Sur le fond, l’opposition entre pays porte sur la finalité même du traité. Certains États veulent limiter le texte à la gestion et à l’élimination des déchets plastiques ; d’autres exigent des mesures visant à réduire la production et à interdire les produits chimiques les plus dangereux utilisés dans la fabrication du plastique — on estime que 16 000 composés sont employés, dont un quart a déjà été classé comme dangereux par des scientifiques.
À Genève, deux camps irréconciliables se sont affrontés. Le premier, mené par l’Arabie Saoudite et les pays du Golfe — fortement dépendants du pétrole —, était en minorité, mais a su s’organiser pour entraver les tractations, soutenu selon le texte source par les États‑Unis et dans une moindre mesure par la Chine. En face, une coalition d’une centaine de pays à «haute ambition» (Union européenne, Canada, Australie, Royaume‑Uni, ainsi que de nombreux États d’Afrique, d’Amérique latine et des nations insulaires) réclamait un instrument prenant en compte «tout le cycle de vie du plastique», mais l’unanimité était requise.

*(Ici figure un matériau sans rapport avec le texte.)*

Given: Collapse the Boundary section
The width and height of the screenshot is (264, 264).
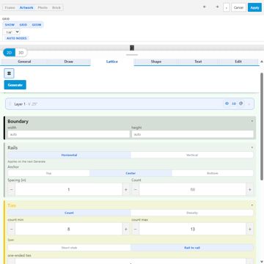Looking at the screenshot, I should [252, 121].
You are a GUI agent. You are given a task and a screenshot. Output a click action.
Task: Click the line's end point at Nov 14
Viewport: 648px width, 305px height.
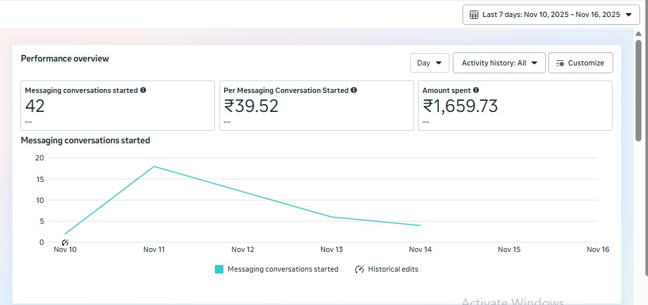pos(420,225)
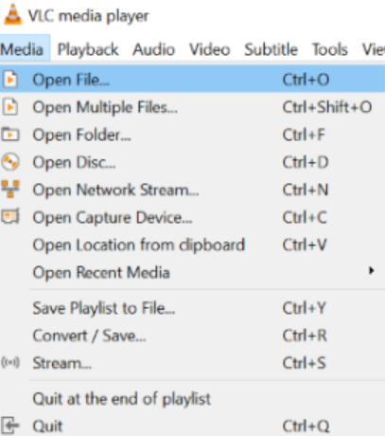Click the Open Disc icon
This screenshot has height=436, width=385.
pos(10,162)
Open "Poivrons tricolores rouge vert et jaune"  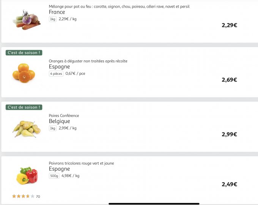[x=81, y=163]
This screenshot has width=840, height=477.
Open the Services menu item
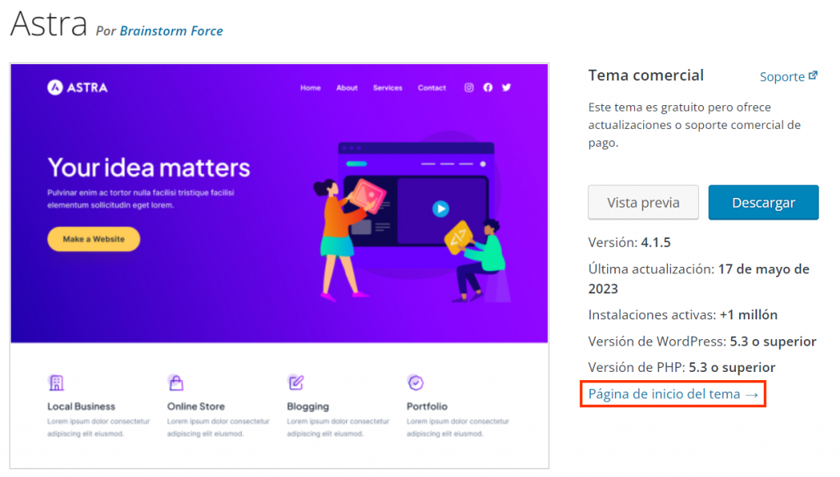(387, 88)
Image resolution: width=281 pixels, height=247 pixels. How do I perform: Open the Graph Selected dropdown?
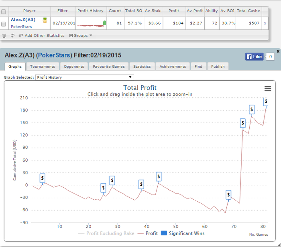(x=84, y=77)
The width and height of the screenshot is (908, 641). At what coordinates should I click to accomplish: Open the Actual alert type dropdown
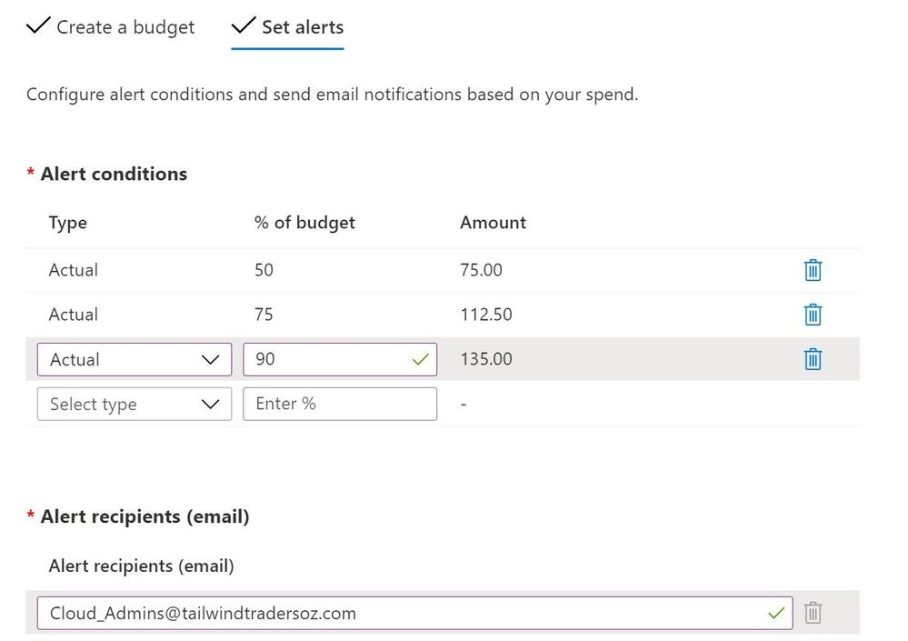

La ministre de la Transition écologique française, Agnès Pannier‑Runacher, a regretté l’issue des négociations : «Une poignée de pays, guidés par des intérêts financiers de court terme et non par la santé de leurs populations et la durabilité de leur économie, ont bloqué l’adoption d’un traité ambitieux», a‑t‑elle dit, se disant «en colère». Emmanuel Macron s’était également exprimé en faveur d’un «texte à la hauteur de l’urgence» sur le réseau social X.
David Azoulay, avocat au Centre pour le droit international de l’environnement, a critiqué la méthode de négociation : «La présidence a utilisé une stratégie éprouvée qui consiste à présenter un texte inacceptable, puis à revenir avec un traité médiocre à prendre ou à laisser […] qui reste insuffisant pour répondre pleinement à la crise. Lorsqu’un processus est défaillant, comme c’est le cas ici, il est essentiel que les pays identifient les solutions nécessaires pour y remédier.»
Une question demeure pour la prochaine séquence de pourparlers : certaines délégations demandent que la procédure exceptionnelle d’un vote sans nécessité de consensus soit envisagée pour débloquer la situation. À Genève, Manon Richert (Zero Waste France) a déclaré : «Le multilatéralisme, il faut absolument le préserver. Mais pour ça, il faut mettre en place des mécanismes afin que les négociations internationales vitales pour l’humanité ne soient plus confisquées par quelques‑uns au détriment de tous les autres.»
Mis à jour jeudi 15 août à 14h41 avec davantage de précisions.